# Initial value of Newton Raphson Method

I am currently studying Newton-Raphson Method. I feel that I understand the concept of it. Somehow, I am facing some question in my head about how to actually apply it.

The questions that I have are below - How should I decide the first initial value? - How should I find all the roots on x-axis?, how should I set the ranges to find them separately?

Please, let me here your expertise. I am sorry if I have tagged my question in the wrong places. Thank you.

• To find the other roots, after your first approximation, you can divide the original equation by the factor you found, of course for algebraic equations only. – tpb261 Jul 4 '14 at 11:01
• Can you please take an example for me? – user122358 Jul 4 '14 at 11:33
• Let's say the equation is $x^3+3x^2+3x+1=0$ :D. One root is found to be -1. Then divide the original expression by $x+1$ to get $x^2+2x+1=0$. By observation, you can see that x=-1 is a triple root, but the program can't so, as a general rule, we have to divide the original expression by the factor. – tpb261 Jul 4 '14 at 11:55

It will depend on the application. In most practical problems, you are likely to have some idea of the order of magnitude of the solution you expect to find. You take the initial value to be the best guess you have available. If you're lucky, Newton-Raphson might still work even if this initial guess is quite far from the actual solution. If you're unlucky, you can try another guess.
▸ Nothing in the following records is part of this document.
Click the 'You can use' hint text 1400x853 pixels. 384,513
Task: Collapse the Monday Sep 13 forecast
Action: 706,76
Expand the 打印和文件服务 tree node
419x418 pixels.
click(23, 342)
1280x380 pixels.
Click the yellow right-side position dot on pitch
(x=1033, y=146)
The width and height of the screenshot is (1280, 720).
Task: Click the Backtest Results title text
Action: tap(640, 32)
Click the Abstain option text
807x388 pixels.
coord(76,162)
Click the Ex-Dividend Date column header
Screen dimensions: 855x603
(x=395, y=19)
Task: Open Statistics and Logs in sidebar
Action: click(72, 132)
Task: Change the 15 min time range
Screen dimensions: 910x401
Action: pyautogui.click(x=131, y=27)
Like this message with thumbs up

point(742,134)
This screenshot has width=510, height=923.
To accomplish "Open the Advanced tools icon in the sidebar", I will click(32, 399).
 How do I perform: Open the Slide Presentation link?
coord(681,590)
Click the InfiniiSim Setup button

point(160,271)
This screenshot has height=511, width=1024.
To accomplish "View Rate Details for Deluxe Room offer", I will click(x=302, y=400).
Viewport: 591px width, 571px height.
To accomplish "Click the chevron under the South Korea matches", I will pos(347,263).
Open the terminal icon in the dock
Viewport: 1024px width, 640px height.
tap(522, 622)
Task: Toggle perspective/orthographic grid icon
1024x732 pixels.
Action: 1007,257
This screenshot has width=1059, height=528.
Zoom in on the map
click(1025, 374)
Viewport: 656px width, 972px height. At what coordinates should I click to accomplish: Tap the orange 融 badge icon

It sometimes helps if you can isolate the roots in intervals. If you can find $a < b$ such that one of $f(a)$ and $f(b)$ is positive and the other negative (and your function is continuous), you know that there is a solution somewhere in the interval $(a,b)$. If in addition $f$ is monotone on this interval, you know that there is only one solution there.

• Preferably (to me, at least !), start at a point $x_0$ such that $f(x_0) f''(x_0)>0$ – Claude Leibovici Jul 4 '14 at 7:57
• ... hopefully one where this condition holds all the way to a root. Then Newton-Raphson will converge monotonically to that root. – Robert Israel Jul 4 '14 at 15:25

Actually guessing proper initial value is helpful to find the root in less iteration. Improper guess of initial value can increase the number of iteration but surely generate the root(if the root can be found by Newton Raphson Method) after some more iteration.

I found an easy way to guess comparatively more suitable initial value: Draw the graph of the function and consider a point close to the zero crossing point of the function in X axis.